The rule is about intent, not mechanics:

  • Bug: The spec was always meant to describe behaviour X, but it accidentally described Y. We correct a mistake.
  • Enhancement: The spec correctly described the old intent, and now we deliberately want new behaviour.

Ask yourself: if a stakeholder had reviewed the spec a year ago with full knowledge of what they wanted, would they have signed it off? If yes, and we now want something else, it is an Enhancement. If no, and the spec was wrong all along, it is a Bug.

Why this distinction matters

You could lump everything together and call it “work”. Many teams do. But AIUP keeps Bug and Enhancement separate for a reason: the numbers tell you where your process is leaking.

If you classify specification bugs as Enhancements, your defect rate looks artificially low. You lose the signal that your elicitation, review, or AI generated spec audit is producing wrong content. The feedback loop goes silent.

If you keep them as Bugs, you can sub-categorise them:

  • Code bugs point to gaps in the Harness: a weak skill, a missing MCP context, or a guideline that allows the wrong pattern.
  • Specification bugs point to weak requirements work, missing stakeholder involvement, or sloppy AI generated spec reviews.
  • Test bugs point to a test suite that needs review itself, or to a testing skill that produces brittle tests.

Each category has a different upstream fix. Mixing them all together means you cannot improve any of them.

How traceability holds it all together

In AIUP every Use Case, Bug, and Enhancement is linked to code and tests through the @UseCase annotation. The AIUP Navigator plugin shows the full chain from requirement to test to code.

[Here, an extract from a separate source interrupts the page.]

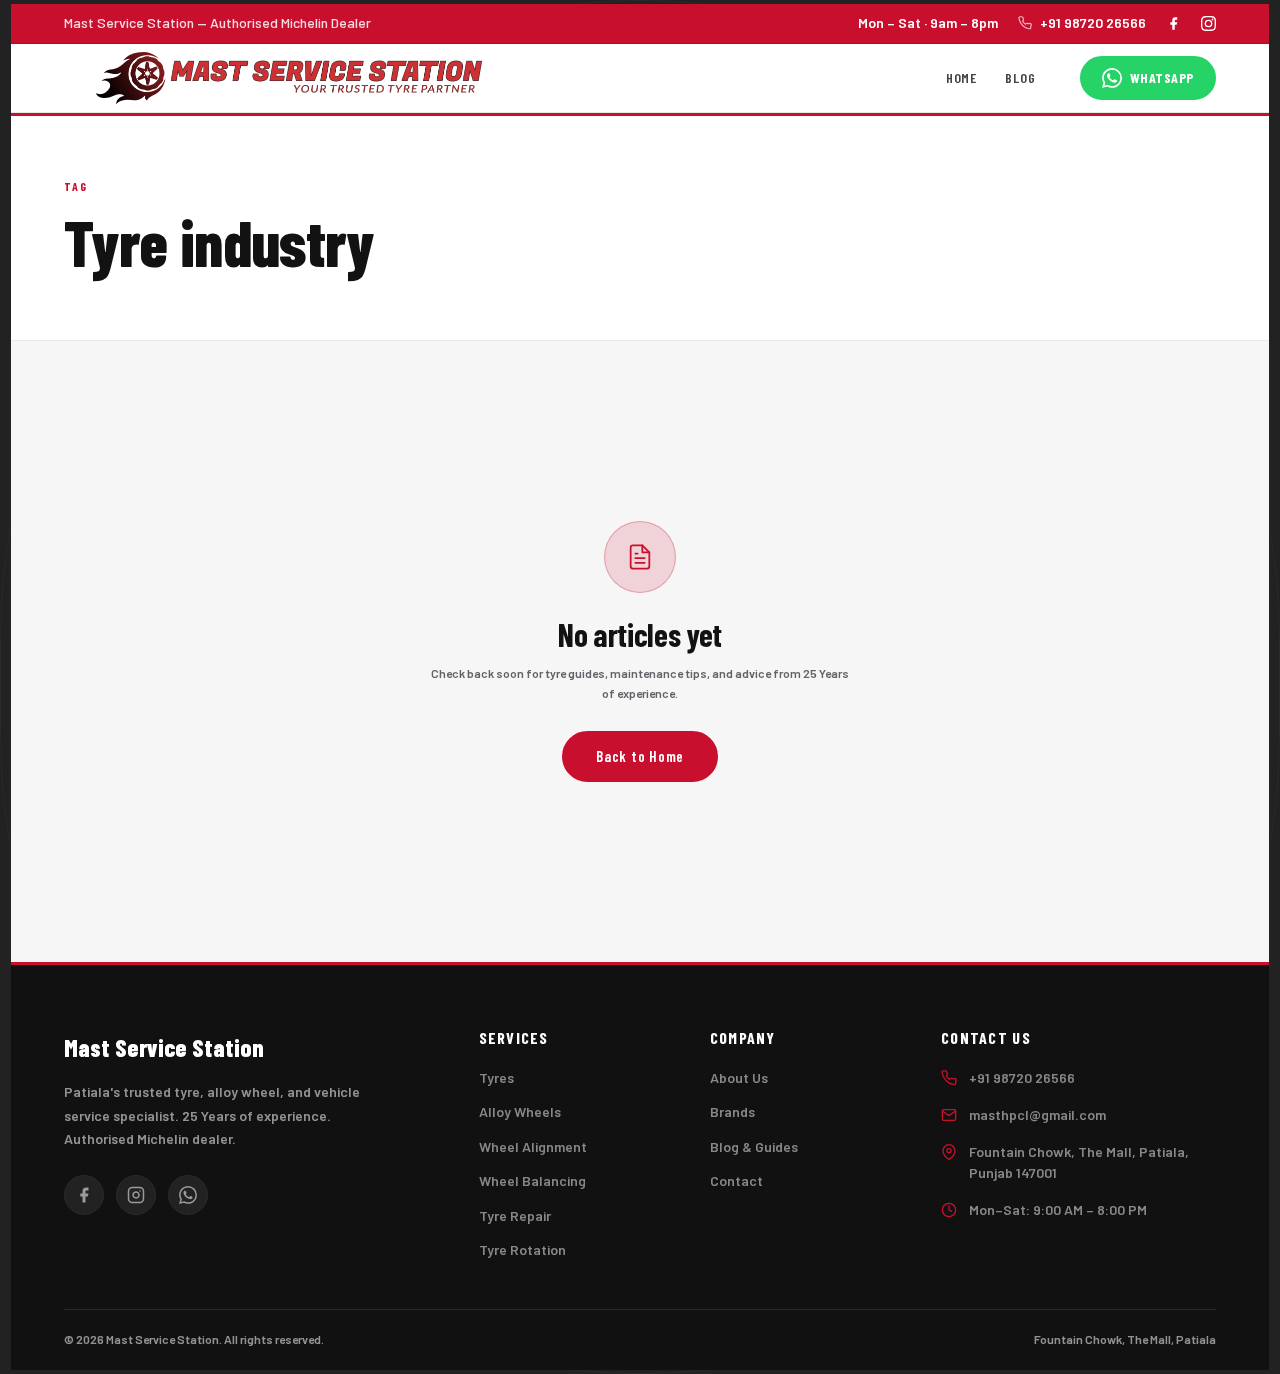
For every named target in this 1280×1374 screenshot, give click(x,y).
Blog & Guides (754, 1146)
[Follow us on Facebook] (1173, 23)
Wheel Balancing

This is what makes the distinction practical instead of theoretical. When you close a Bug, the link stays. Six months later you can ask: how many spec bugs did we have in this Use Case? Did the same Use Case attract multiple Enhancements? Is one part of the system a defect magnet?

Without traceability, Bug and Enhancement are just labels. With traceability, they become the raw data for improving how you work.

Summary

  • A Bug corrects a mistake. The mistake can be in the spec, in the Harness, or in a test. A code level defect is usually a symptom of a Harness gap, not a standalone issue.
  • An Enhancement changes direction. The old spec was right for the old intent.
  • A new Use Case is bigger than an Enhancement and stands on its own.
  • The decision is about intent, not about which artifacts get touched.
  • Keeping the categories separate gives you the signal to improve your upstream process.

Spec-driven development is not just about writing specs before code. It is about treating the spec as a living artifact that can itself be defective. Once you accept that, the Bug category gets a lot more interesting.